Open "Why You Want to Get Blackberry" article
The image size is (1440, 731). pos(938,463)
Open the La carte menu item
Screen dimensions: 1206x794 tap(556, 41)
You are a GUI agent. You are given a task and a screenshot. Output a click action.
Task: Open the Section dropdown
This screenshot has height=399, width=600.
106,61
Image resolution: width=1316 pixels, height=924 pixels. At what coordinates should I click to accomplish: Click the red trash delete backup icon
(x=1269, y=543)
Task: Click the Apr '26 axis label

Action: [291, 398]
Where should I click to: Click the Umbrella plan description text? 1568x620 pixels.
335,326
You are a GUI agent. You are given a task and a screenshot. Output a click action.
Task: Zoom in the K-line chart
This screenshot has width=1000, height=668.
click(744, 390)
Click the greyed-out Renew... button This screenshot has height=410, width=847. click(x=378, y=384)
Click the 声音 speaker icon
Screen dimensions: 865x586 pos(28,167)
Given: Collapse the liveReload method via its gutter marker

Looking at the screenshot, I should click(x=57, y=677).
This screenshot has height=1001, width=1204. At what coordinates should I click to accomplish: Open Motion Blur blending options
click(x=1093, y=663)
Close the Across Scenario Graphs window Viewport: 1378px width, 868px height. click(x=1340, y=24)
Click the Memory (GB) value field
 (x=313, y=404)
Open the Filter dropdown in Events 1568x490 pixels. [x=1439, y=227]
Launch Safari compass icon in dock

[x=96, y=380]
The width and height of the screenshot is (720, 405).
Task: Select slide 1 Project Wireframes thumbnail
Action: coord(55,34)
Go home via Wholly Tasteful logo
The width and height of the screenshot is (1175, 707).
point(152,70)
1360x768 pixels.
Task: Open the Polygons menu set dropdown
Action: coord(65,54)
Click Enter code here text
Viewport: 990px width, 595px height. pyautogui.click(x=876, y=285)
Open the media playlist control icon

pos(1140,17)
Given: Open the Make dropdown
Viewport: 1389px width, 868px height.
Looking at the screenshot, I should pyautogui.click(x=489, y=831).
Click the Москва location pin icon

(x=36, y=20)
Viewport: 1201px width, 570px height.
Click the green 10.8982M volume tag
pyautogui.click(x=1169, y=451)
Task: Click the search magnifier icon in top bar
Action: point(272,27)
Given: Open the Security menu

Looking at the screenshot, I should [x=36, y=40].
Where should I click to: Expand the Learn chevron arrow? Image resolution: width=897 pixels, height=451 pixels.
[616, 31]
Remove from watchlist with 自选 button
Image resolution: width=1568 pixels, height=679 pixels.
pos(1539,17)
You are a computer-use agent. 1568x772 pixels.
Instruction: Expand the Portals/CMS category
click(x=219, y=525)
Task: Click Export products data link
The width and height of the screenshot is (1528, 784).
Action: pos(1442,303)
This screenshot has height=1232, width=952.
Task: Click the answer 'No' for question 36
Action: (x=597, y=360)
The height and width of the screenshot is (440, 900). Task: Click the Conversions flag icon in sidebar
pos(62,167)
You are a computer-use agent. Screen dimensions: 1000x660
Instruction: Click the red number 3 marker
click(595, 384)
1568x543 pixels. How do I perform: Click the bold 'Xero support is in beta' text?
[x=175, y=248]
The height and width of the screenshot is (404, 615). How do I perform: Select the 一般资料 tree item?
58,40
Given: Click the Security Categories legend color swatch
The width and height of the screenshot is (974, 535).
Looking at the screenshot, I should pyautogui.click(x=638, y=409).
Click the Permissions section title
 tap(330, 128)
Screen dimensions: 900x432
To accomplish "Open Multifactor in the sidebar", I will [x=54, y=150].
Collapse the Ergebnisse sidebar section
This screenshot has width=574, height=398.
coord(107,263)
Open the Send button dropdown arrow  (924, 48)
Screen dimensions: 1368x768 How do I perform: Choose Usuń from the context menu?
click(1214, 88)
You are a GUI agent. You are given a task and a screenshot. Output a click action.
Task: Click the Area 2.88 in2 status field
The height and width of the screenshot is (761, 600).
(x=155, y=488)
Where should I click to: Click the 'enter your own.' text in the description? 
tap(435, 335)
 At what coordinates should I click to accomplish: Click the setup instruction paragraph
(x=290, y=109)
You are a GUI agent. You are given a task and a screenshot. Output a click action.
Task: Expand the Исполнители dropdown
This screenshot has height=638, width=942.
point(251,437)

------------------------------------

__Instructions for the task__
Only the number should be given: the count of lines in the entries that contain the string "button".

__Problem solution__
3